◆ **EXERCISE OBJECTIVE**
Every record below must be returned exactly as it was received.

Records from a collection:
══════════════════════════════
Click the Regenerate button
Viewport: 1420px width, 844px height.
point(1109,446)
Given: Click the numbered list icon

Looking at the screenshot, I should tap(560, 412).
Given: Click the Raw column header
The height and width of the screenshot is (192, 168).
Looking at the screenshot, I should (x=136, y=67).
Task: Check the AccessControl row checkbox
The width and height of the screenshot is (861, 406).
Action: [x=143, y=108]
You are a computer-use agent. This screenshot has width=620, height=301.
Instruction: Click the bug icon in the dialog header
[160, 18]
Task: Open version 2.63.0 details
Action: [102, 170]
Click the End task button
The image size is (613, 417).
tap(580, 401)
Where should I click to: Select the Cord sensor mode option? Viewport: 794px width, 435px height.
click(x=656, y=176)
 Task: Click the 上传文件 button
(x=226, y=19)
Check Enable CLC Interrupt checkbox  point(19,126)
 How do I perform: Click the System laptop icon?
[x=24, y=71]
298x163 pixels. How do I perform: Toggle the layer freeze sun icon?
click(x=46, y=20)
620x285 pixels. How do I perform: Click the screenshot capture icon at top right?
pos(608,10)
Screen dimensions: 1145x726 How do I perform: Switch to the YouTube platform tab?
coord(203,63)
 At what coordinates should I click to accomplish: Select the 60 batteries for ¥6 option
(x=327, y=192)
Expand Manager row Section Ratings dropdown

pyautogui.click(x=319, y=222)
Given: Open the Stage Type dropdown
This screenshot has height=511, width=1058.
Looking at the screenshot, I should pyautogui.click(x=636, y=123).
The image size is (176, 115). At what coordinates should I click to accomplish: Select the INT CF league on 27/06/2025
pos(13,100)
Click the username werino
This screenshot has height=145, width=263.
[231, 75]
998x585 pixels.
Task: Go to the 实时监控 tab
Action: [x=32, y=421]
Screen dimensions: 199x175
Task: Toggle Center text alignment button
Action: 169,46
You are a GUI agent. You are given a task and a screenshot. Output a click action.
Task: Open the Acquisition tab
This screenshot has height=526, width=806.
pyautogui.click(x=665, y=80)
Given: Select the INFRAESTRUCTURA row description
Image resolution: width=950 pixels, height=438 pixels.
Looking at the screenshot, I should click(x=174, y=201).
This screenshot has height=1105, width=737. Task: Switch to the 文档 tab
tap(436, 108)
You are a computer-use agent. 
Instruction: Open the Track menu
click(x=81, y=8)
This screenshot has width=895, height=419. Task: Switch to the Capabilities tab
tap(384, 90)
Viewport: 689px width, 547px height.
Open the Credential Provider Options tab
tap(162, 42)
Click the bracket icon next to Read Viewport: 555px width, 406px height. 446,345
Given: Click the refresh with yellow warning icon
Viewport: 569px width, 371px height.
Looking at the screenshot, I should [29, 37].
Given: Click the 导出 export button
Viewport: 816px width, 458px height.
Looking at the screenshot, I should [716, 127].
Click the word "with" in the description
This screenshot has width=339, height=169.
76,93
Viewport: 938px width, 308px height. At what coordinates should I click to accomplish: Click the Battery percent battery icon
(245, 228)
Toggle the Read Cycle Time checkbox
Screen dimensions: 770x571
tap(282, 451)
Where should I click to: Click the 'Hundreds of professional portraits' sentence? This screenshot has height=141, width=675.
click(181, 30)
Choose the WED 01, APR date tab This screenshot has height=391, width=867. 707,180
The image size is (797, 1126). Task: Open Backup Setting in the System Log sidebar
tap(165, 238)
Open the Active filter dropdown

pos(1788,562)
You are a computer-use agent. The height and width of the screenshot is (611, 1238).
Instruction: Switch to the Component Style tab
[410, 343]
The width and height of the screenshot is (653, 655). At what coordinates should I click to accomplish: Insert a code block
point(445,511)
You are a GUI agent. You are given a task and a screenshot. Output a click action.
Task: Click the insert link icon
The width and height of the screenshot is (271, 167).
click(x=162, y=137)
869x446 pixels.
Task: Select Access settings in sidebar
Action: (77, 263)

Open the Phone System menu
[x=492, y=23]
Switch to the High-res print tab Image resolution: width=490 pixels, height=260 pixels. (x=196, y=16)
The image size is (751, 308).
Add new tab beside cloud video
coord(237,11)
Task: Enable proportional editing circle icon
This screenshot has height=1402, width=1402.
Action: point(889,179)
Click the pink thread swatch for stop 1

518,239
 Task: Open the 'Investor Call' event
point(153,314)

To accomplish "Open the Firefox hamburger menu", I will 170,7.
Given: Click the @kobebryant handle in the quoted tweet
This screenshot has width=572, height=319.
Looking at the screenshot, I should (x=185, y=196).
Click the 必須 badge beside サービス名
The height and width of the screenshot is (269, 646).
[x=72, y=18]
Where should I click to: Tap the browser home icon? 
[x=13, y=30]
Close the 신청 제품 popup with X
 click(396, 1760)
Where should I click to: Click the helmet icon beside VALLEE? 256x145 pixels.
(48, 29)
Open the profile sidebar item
══════════════════════════════
◆ **WRITTEN RESPONSE**
Click the Regenerate button
Viewport: 1420px width, 844px height.
point(1109,446)
Given: Click the numbered list icon

Looking at the screenshot, I should tap(560, 412).
Given: Click the Raw column header
The height and width of the screenshot is (192, 168).
Looking at the screenshot, I should (x=136, y=67).
Task: Check the AccessControl row checkbox
The width and height of the screenshot is (861, 406).
Action: [x=143, y=108]
You are a computer-use agent. This screenshot has width=620, height=301.
Instruction: Click the bug icon in the dialog header
[160, 18]
Task: Open version 2.63.0 details
Action: [102, 170]
Click the End task button
The image size is (613, 417).
tap(580, 401)
Where should I click to: Select the Cord sensor mode option? Viewport: 794px width, 435px height.
click(x=656, y=176)
 Task: Click the 上传文件 button
(x=226, y=19)
Check Enable CLC Interrupt checkbox  point(19,126)
 How do I perform: Click the System laptop icon?
[x=24, y=71]
298x163 pixels. How do I perform: Toggle the layer freeze sun icon?
click(x=46, y=20)
620x285 pixels. How do I perform: Click the screenshot capture icon at top right?
pos(608,10)
Screen dimensions: 1145x726 How do I perform: Switch to the YouTube platform tab?
coord(203,63)
 At what coordinates should I click to accomplish: Select the 60 batteries for ¥6 option
(x=327, y=192)
Expand Manager row Section Ratings dropdown

pyautogui.click(x=319, y=222)
Given: Open the Stage Type dropdown
This screenshot has height=511, width=1058.
Looking at the screenshot, I should pyautogui.click(x=636, y=123).
The image size is (176, 115). At what coordinates should I click to accomplish: Select the INT CF league on 27/06/2025
pos(13,100)
Click the username werino
This screenshot has height=145, width=263.
[231, 75]
998x585 pixels.
Task: Go to the 实时监控 tab
Action: [x=32, y=421]
Screen dimensions: 199x175
Task: Toggle Center text alignment button
Action: 169,46
You are a GUI agent. You are given a task and a screenshot. Output a click action.
Task: Open the Acquisition tab
This screenshot has height=526, width=806.
pyautogui.click(x=665, y=80)
Given: Select the INFRAESTRUCTURA row description
Image resolution: width=950 pixels, height=438 pixels.
Looking at the screenshot, I should click(x=174, y=201).
This screenshot has height=1105, width=737. Task: Switch to the 文档 tab
tap(436, 108)
You are a computer-use agent. 
Instruction: Open the Track menu
click(x=81, y=8)
This screenshot has width=895, height=419. Task: Switch to the Capabilities tab
tap(384, 90)
Viewport: 689px width, 547px height.
Open the Credential Provider Options tab
tap(162, 42)
Click the bracket icon next to Read Viewport: 555px width, 406px height. 446,345
Given: Click the refresh with yellow warning icon
Viewport: 569px width, 371px height.
Looking at the screenshot, I should [29, 37].
Given: Click the 导出 export button
Viewport: 816px width, 458px height.
Looking at the screenshot, I should [716, 127].
Click the word "with" in the description
This screenshot has width=339, height=169.
76,93
Viewport: 938px width, 308px height. At what coordinates should I click to accomplish: Click the Battery percent battery icon
(245, 228)
Toggle the Read Cycle Time checkbox
Screen dimensions: 770x571
tap(282, 451)
Where should I click to: Click the 'Hundreds of professional portraits' sentence? This screenshot has height=141, width=675.
click(181, 30)
Choose the WED 01, APR date tab This screenshot has height=391, width=867. 707,180
The image size is (797, 1126). Task: Open Backup Setting in the System Log sidebar
tap(165, 238)
Open the Active filter dropdown

pos(1788,562)
You are a computer-use agent. The height and width of the screenshot is (611, 1238).
Instruction: Switch to the Component Style tab
[410, 343]
The width and height of the screenshot is (653, 655). At what coordinates should I click to accomplish: Insert a code block
point(445,511)
You are a GUI agent. You are given a task and a screenshot. Output a click action.
Task: Click the insert link icon
The width and height of the screenshot is (271, 167).
click(x=162, y=137)
869x446 pixels.
Task: Select Access settings in sidebar
Action: (77, 263)

Open the Phone System menu
[x=492, y=23]
Switch to the High-res print tab Image resolution: width=490 pixels, height=260 pixels. (x=196, y=16)
The image size is (751, 308).
Add new tab beside cloud video
coord(237,11)
Task: Enable proportional editing circle icon
This screenshot has height=1402, width=1402.
Action: point(889,179)
Click the pink thread swatch for stop 1

518,239
 Task: Open the 'Investor Call' event
point(153,314)

To accomplish "Open the Firefox hamburger menu", I will 170,7.
Given: Click the @kobebryant handle in the quoted tweet
This screenshot has width=572, height=319.
Looking at the screenshot, I should (x=185, y=196).
Click the 必須 badge beside サービス名
The height and width of the screenshot is (269, 646).
[x=72, y=18]
Where should I click to: Tap the browser home icon? 
[x=13, y=30]
Close the 신청 제품 popup with X
 click(396, 1760)
Where should I click to: Click the helmet icon beside VALLEE? 256x145 pixels.
(48, 29)
Open the profile sidebar item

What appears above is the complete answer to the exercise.